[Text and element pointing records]
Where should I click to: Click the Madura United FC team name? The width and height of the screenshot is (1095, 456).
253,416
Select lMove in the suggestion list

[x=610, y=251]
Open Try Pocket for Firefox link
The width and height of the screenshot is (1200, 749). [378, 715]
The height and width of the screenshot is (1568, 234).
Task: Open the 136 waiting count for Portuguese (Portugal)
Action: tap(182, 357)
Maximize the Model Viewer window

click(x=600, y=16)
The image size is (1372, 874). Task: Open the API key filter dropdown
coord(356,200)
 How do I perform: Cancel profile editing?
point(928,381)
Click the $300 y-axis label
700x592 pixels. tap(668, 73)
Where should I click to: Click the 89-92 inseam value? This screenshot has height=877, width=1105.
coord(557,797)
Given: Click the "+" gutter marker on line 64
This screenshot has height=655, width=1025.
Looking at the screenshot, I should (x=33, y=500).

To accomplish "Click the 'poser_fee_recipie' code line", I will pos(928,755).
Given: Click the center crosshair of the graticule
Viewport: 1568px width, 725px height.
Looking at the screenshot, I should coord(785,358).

WORK TO COMPLETE —
Reproduce all of the data above verbatim, from the first line through the last.

ANSWER FOR THE TASK —
Where should I click to: Click the Madura United FC team name? The width and height of the screenshot is (1095, 456).
253,416
Select lMove in the suggestion list

[x=610, y=251]
Open Try Pocket for Firefox link
The width and height of the screenshot is (1200, 749). [378, 715]
The height and width of the screenshot is (1568, 234).
Task: Open the 136 waiting count for Portuguese (Portugal)
Action: tap(182, 357)
Maximize the Model Viewer window

click(x=600, y=16)
The image size is (1372, 874). Task: Open the API key filter dropdown
coord(356,200)
 How do I perform: Cancel profile editing?
point(928,381)
Click the $300 y-axis label
700x592 pixels. tap(668, 73)
Where should I click to: Click the 89-92 inseam value? This screenshot has height=877, width=1105.
coord(557,797)
Given: Click the "+" gutter marker on line 64
This screenshot has height=655, width=1025.
Looking at the screenshot, I should (x=33, y=500).

To accomplish "Click the 'poser_fee_recipie' code line", I will pos(928,755).
Given: Click the center crosshair of the graticule
Viewport: 1568px width, 725px height.
Looking at the screenshot, I should coord(785,358).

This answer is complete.